Experts, including Allan Lichtman, on whom the Bloomberg administration relied for past Charter changes, have told the Justice Department that this term-limits extension will have a retrogressive effect on minority voting opportunities this year and going forward. As these experts have explained, minority representation on the New York City Council, as well as in borough-wide and citywide offices, has slowly but steadily increased since the early 1990s, as a result of changing neighborhood demographics and open seats; therefore, the greater and more frequent the number of open-seat contests, the more frequently minorities have translated, and will have the opportunity to translate, favorable demographics into increased political representation.

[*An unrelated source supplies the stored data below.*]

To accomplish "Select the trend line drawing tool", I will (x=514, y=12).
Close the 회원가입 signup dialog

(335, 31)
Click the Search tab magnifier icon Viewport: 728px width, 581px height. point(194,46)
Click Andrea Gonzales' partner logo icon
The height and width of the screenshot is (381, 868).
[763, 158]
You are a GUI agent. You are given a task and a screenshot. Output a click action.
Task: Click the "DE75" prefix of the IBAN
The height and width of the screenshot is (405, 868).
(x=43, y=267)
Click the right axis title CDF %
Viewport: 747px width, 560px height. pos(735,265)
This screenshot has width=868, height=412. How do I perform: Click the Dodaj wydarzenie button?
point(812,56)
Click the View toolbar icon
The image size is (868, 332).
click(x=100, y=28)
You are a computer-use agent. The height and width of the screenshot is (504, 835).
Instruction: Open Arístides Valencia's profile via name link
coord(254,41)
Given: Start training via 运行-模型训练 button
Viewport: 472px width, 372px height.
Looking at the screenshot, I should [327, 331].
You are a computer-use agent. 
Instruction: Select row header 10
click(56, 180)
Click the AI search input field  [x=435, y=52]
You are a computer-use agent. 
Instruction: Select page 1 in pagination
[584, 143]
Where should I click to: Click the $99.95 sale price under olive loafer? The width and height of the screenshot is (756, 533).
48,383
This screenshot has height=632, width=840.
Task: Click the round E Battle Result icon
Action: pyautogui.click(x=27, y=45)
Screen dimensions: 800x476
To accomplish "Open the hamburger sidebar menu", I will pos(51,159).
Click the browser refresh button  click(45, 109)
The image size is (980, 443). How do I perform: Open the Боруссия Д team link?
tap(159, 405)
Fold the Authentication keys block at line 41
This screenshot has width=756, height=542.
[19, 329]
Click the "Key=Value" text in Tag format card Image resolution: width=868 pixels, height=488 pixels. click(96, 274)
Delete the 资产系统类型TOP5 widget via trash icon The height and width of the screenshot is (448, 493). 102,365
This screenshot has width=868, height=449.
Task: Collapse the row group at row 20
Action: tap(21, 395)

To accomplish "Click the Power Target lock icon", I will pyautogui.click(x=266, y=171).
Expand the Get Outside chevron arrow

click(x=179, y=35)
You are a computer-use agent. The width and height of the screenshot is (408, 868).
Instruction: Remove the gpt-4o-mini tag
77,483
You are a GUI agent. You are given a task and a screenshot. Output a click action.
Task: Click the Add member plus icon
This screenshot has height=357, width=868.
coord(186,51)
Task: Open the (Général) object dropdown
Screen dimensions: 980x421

It was this combination of improved demographics and the absence of incumbents in open-seat races that helped reshape the composition of the City Council, whose districts were redrawn prior to the 1991 election cycle, leading to a dramatic increase in minority representation. In 1989, New Yorkers voted to amend the City Charter to increase the number of Council districts from 35 to 51; this took effect in 1991.
Then, with the advent of the voter-imposed two-term limit in 1993, minority representation on the City Council increased by more than 16 percent, all in open-seat races (half created by term limits). And in 2001, the first and only local election cycle affected by term limits, four municipal offices (City Comptroller, Queens Borough President and two City Council seats) turned over from white incumbents to minorities, and all four were in open-seat races created by term limits.
Under the two-term limit, numerous minority-preferred candidates, including several city council candidates, a candidate for Brooklyn borough president, and a candidate for mayor, all running in majority-minority communities, appeared well-positioned to be elected in open-seat contests in the 2009 election cycle, but with this extension of term limits, they all now have to run against twice-previously-elected white incumbents.
“Term limits have created opportunities for minority voters to elect their candidates of choice to municipal office,” said Randy Mastro, Former Deputy Mayor and attorney who has led the legal challenge to the term limits law. “As a direct result of the term limits change, the opportunity for minorities to elect these same minority preferred candidates will be significantly reduced.”
The term limits change, experts and advocates say, affects a number of the races, including: City Council District 1 in Lower Manhattan, where 61 percent of the voting age population is minority; City Council District 11 in the Bronx, where 55 percent of the voting age population is minority; City Council District 25 in Queens, where the minority voting age population is 80 percent; the mayor’s race; and, the Borough President’s race in Brooklyn, where most of the voting age population is also minority.
“In days past, local governments imposed all manner of requirements and devices that had the effect of erecting barriers in the path of minority candidates seeking local elected office,” Towns said. “Sadly, this term limits extension is a direct descendant of such discriminatory laws and would have an equally discriminatory effect.”